• ORDEN DE TRABAJO
Copia sin cambios las líneas de las entradas, desde la primera hasta la que contiene "back-icon: ← is", ambas incluidas.

=====

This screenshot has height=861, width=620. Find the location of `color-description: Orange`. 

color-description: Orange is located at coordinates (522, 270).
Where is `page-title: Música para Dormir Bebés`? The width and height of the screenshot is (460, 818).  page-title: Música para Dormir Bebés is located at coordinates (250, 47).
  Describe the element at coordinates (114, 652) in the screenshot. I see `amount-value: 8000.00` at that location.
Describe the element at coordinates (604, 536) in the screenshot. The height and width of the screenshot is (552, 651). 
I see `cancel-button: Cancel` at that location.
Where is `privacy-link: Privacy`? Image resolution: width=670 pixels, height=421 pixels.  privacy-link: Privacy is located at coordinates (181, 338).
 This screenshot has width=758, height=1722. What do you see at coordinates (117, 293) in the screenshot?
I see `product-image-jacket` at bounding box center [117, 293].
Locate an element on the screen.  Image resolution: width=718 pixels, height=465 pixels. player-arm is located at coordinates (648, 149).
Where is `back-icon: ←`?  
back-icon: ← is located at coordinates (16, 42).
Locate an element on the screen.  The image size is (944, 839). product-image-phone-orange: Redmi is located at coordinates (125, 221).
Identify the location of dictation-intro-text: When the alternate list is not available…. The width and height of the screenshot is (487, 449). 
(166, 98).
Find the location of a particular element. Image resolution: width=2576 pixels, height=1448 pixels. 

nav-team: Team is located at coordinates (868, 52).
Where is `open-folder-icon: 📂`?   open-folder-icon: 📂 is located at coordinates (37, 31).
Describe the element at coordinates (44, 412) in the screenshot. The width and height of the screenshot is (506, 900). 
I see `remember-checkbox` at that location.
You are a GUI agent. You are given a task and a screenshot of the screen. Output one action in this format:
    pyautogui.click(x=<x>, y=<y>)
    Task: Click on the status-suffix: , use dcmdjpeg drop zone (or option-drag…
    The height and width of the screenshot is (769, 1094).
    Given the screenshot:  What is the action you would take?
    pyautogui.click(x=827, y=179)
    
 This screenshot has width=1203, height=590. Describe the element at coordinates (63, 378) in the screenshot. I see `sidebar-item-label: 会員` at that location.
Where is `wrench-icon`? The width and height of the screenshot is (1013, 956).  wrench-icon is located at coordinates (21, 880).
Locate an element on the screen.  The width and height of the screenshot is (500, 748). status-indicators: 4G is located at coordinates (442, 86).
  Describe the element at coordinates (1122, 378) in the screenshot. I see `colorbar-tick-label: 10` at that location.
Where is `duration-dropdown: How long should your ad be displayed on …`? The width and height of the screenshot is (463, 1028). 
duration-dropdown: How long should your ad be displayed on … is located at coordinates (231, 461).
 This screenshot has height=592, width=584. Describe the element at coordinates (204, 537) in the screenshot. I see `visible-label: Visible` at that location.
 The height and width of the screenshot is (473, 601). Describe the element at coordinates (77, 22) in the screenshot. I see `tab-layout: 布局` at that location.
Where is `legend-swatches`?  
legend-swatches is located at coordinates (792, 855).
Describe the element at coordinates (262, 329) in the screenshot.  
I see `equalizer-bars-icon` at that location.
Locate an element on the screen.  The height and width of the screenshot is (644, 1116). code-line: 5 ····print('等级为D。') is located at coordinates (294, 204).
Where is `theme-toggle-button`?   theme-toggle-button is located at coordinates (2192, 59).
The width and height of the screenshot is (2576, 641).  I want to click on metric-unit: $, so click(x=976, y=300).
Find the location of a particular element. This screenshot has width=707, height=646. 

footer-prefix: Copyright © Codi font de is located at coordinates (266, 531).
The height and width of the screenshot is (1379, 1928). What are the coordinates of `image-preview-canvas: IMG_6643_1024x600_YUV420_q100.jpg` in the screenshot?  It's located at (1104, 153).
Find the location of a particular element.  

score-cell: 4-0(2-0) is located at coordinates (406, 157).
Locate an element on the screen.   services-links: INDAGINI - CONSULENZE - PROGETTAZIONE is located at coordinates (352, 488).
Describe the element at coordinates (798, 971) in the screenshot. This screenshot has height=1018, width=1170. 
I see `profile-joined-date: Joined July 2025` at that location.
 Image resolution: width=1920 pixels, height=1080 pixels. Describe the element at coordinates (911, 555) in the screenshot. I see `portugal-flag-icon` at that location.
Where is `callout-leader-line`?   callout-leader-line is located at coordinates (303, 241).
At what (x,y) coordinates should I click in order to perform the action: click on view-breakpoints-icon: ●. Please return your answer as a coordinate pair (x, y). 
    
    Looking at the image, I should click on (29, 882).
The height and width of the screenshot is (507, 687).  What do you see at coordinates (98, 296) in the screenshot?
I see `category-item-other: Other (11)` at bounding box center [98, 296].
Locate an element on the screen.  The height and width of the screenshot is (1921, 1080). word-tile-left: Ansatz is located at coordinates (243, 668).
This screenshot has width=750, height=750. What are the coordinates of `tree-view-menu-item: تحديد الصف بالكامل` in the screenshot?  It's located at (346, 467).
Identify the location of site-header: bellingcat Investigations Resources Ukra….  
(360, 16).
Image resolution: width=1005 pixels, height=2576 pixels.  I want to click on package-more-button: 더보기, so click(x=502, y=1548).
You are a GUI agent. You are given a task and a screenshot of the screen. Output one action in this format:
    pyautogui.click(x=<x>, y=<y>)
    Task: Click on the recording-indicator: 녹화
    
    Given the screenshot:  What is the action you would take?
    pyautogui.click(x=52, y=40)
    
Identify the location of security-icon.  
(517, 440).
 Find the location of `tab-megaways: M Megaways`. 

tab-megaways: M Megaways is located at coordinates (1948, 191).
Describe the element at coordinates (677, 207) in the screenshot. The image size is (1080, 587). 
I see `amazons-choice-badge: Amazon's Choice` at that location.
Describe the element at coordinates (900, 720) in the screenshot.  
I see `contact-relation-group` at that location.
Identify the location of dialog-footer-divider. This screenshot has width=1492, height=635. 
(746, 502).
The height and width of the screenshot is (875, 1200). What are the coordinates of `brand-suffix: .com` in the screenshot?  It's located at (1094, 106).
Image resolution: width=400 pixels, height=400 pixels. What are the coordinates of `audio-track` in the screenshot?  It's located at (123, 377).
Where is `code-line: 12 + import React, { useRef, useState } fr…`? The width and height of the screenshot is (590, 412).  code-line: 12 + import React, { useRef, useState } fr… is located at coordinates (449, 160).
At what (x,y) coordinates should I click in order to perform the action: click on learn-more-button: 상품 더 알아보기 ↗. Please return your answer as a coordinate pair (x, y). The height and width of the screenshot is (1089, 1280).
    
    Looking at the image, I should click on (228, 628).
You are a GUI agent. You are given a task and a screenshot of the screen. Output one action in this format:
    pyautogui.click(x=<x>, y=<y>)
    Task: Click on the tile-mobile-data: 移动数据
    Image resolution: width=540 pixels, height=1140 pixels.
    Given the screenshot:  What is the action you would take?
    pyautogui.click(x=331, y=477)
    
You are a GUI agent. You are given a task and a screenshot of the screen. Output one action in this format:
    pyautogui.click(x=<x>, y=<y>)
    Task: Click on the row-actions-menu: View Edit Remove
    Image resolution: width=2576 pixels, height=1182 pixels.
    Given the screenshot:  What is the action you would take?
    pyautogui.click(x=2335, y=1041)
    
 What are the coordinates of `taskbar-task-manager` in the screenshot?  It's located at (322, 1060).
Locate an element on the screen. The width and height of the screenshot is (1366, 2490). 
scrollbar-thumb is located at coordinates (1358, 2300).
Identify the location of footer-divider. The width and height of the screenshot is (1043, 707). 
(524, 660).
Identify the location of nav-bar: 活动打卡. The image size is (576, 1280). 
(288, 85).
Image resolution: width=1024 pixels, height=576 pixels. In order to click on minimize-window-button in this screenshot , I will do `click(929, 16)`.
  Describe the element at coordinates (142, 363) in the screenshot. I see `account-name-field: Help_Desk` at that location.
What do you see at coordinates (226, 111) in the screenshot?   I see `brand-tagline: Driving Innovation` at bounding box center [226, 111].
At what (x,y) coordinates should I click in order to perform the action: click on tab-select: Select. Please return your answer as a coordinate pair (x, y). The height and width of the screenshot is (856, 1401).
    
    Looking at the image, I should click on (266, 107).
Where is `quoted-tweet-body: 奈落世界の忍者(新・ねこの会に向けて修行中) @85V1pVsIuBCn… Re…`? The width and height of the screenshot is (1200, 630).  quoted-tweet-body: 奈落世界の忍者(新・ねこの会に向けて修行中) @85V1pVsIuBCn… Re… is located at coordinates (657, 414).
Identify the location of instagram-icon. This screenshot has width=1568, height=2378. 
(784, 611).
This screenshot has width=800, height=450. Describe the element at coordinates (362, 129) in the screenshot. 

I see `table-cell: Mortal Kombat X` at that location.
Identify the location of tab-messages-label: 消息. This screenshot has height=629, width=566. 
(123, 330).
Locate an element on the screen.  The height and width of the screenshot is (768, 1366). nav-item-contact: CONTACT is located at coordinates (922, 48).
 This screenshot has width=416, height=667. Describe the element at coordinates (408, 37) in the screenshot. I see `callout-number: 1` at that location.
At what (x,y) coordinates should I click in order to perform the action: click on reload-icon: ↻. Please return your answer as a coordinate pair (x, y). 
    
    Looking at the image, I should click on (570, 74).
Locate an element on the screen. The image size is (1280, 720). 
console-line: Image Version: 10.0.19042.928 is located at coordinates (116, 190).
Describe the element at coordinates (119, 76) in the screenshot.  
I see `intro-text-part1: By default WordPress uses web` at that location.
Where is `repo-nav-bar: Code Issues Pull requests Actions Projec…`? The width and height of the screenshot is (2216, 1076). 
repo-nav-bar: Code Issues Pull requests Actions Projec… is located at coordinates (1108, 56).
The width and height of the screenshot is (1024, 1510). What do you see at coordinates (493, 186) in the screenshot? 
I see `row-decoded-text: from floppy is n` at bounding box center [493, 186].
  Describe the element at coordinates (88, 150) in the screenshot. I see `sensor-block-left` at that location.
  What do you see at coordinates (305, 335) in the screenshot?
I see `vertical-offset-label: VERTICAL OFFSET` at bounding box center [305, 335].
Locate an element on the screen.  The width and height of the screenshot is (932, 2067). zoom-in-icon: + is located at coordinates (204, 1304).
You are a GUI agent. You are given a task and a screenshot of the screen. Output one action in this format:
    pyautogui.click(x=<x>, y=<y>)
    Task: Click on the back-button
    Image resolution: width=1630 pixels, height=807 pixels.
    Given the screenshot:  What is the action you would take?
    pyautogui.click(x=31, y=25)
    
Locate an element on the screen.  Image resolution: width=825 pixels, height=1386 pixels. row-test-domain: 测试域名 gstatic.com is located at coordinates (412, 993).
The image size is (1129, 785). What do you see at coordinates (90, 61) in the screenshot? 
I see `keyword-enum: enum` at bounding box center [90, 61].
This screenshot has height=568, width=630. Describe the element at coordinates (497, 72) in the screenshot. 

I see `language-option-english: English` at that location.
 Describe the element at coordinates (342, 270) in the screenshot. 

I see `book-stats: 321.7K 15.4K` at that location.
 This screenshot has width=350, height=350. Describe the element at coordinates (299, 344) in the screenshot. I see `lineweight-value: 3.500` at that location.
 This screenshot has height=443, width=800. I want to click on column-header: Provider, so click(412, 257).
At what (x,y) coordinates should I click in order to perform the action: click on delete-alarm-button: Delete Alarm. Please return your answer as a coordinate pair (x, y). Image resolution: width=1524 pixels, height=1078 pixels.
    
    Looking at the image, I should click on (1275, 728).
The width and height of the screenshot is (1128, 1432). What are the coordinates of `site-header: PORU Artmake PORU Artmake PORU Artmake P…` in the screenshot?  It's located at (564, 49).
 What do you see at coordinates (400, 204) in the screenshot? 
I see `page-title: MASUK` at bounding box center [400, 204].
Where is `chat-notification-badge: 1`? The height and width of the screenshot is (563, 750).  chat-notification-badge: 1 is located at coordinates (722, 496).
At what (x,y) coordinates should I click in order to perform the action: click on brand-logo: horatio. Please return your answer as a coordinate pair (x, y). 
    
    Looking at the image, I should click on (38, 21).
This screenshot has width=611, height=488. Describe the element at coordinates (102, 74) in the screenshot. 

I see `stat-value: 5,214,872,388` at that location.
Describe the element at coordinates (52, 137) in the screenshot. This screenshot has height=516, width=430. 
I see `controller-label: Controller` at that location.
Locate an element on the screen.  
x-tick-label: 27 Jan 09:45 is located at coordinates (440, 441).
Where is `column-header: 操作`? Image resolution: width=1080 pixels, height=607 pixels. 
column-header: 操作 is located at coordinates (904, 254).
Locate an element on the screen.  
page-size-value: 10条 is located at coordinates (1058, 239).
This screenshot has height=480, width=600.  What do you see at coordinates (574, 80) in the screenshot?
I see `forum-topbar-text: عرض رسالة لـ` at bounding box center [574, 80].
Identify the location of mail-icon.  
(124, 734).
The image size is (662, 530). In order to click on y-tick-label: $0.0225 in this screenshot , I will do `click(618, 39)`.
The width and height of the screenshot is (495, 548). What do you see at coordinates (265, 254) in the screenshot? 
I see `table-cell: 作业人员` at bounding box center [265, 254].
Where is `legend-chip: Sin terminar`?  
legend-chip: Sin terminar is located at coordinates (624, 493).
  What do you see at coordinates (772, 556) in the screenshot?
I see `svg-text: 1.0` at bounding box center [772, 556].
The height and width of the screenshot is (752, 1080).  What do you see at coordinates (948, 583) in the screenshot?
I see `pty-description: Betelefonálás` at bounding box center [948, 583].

=====

• RESPUESTA
This screenshot has height=861, width=620. Find the location of `color-description: Orange`. 

color-description: Orange is located at coordinates (522, 270).
Where is `page-title: Música para Dormir Bebés`? The width and height of the screenshot is (460, 818).  page-title: Música para Dormir Bebés is located at coordinates (250, 47).
  Describe the element at coordinates (114, 652) in the screenshot. I see `amount-value: 8000.00` at that location.
Describe the element at coordinates (604, 536) in the screenshot. The height and width of the screenshot is (552, 651). 
I see `cancel-button: Cancel` at that location.
Where is `privacy-link: Privacy`? Image resolution: width=670 pixels, height=421 pixels.  privacy-link: Privacy is located at coordinates (181, 338).
 This screenshot has width=758, height=1722. What do you see at coordinates (117, 293) in the screenshot?
I see `product-image-jacket` at bounding box center [117, 293].
Locate an element on the screen.  Image resolution: width=718 pixels, height=465 pixels. player-arm is located at coordinates (648, 149).
Where is `back-icon: ←`?  
back-icon: ← is located at coordinates (16, 42).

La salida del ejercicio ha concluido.